Pull out every line with the word "agent" from the entries below.
◆ ◆ ◆
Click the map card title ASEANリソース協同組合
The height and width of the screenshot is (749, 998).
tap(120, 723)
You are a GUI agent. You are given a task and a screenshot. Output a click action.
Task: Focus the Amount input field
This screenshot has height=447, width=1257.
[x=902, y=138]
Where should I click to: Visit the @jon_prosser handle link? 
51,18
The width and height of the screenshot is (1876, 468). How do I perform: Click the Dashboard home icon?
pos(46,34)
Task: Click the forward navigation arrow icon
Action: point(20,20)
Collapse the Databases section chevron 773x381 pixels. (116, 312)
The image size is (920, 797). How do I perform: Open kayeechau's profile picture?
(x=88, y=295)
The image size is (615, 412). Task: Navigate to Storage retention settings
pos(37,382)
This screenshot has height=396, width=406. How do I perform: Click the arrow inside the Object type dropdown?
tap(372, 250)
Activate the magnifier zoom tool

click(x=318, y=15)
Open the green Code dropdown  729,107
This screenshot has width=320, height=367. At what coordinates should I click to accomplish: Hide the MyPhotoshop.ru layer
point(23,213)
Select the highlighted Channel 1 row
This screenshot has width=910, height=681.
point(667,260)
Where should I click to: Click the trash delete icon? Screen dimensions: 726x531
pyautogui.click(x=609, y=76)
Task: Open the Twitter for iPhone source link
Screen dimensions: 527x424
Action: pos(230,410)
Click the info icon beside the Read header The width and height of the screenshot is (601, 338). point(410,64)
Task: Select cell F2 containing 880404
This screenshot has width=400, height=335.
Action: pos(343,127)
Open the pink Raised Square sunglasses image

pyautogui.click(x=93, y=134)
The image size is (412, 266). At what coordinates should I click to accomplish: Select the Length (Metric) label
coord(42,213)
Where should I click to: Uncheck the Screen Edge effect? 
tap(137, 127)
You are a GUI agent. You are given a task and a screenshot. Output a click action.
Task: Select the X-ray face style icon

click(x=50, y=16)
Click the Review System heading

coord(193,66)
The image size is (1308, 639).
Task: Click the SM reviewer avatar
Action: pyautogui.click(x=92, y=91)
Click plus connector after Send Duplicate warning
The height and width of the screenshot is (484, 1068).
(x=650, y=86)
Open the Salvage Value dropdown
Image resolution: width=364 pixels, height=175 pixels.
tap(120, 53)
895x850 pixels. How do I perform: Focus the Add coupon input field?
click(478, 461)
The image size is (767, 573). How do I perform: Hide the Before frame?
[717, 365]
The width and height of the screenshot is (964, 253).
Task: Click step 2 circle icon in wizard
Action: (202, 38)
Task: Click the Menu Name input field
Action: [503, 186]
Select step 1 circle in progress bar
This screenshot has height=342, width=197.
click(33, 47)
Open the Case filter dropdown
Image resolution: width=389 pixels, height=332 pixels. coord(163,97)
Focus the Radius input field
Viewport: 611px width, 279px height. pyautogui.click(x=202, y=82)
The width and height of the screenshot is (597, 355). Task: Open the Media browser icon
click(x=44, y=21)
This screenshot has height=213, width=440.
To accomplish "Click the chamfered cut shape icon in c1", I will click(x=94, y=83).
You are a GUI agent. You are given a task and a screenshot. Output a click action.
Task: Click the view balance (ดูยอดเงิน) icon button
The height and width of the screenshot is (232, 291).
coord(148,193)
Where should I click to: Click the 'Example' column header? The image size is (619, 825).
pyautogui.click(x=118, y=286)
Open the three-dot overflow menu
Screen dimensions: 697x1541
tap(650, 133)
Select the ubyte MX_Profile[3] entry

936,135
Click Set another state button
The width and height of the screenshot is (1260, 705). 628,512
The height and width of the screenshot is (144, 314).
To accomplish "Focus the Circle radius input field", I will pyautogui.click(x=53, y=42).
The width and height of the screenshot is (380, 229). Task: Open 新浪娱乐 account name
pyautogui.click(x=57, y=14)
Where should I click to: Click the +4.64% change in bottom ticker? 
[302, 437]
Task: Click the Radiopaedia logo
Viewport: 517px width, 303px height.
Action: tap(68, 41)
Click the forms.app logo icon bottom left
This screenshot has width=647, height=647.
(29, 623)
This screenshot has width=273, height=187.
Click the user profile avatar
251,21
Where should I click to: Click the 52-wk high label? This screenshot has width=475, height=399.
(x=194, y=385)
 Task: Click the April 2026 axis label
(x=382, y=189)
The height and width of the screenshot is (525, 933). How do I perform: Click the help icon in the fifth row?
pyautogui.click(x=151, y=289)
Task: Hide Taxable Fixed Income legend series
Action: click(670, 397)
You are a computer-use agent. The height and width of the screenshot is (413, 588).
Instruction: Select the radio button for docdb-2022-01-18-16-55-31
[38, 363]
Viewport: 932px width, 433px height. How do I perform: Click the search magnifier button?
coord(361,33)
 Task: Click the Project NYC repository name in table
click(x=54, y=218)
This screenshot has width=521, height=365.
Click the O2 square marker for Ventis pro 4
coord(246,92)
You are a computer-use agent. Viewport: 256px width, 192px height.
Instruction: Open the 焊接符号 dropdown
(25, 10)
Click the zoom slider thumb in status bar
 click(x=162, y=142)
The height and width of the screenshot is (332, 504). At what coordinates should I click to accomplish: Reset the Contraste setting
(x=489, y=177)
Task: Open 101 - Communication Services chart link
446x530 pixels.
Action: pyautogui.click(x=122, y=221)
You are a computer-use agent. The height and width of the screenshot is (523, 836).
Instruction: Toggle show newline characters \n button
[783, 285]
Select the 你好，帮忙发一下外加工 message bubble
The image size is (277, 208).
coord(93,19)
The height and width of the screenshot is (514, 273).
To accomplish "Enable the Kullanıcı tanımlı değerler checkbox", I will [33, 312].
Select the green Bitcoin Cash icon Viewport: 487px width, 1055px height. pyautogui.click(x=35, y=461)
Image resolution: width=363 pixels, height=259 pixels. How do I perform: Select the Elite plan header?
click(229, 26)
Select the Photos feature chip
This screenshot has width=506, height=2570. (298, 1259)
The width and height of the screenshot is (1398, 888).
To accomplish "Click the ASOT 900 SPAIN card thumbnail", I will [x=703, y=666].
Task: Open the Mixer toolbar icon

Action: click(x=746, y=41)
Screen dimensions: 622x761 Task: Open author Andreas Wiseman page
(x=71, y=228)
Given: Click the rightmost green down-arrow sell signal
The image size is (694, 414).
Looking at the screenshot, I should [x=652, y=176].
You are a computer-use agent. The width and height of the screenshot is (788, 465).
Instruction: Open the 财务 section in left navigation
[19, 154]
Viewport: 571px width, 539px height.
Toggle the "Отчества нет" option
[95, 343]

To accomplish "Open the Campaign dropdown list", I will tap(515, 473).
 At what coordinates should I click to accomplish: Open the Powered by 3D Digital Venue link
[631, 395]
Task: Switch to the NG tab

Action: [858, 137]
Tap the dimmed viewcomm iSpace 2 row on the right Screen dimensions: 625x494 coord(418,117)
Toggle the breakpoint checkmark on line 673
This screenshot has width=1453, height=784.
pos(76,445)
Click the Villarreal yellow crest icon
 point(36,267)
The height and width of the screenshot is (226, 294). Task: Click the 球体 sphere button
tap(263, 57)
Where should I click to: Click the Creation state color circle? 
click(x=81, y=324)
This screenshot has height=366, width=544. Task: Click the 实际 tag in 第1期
◆ ◆ ◆
| Solution to this problem |
You are a GUI agent. You are given a task and a screenshot. Output a click action.
You are a GUI agent. You are given a task and a screenshot. Output a click action.
You are a GUI agent. You are given a task and a screenshot. Output a click action.
You are a computer-use agent. The height and width of the screenshot is (413, 588).
You are a computer-use agent. Viewport: 256px width, 192px height.
You are a computer-use agent. The height and width of the screenshot is (523, 836).
You are a computer-use agent. The width and height of the screenshot is (788, 465).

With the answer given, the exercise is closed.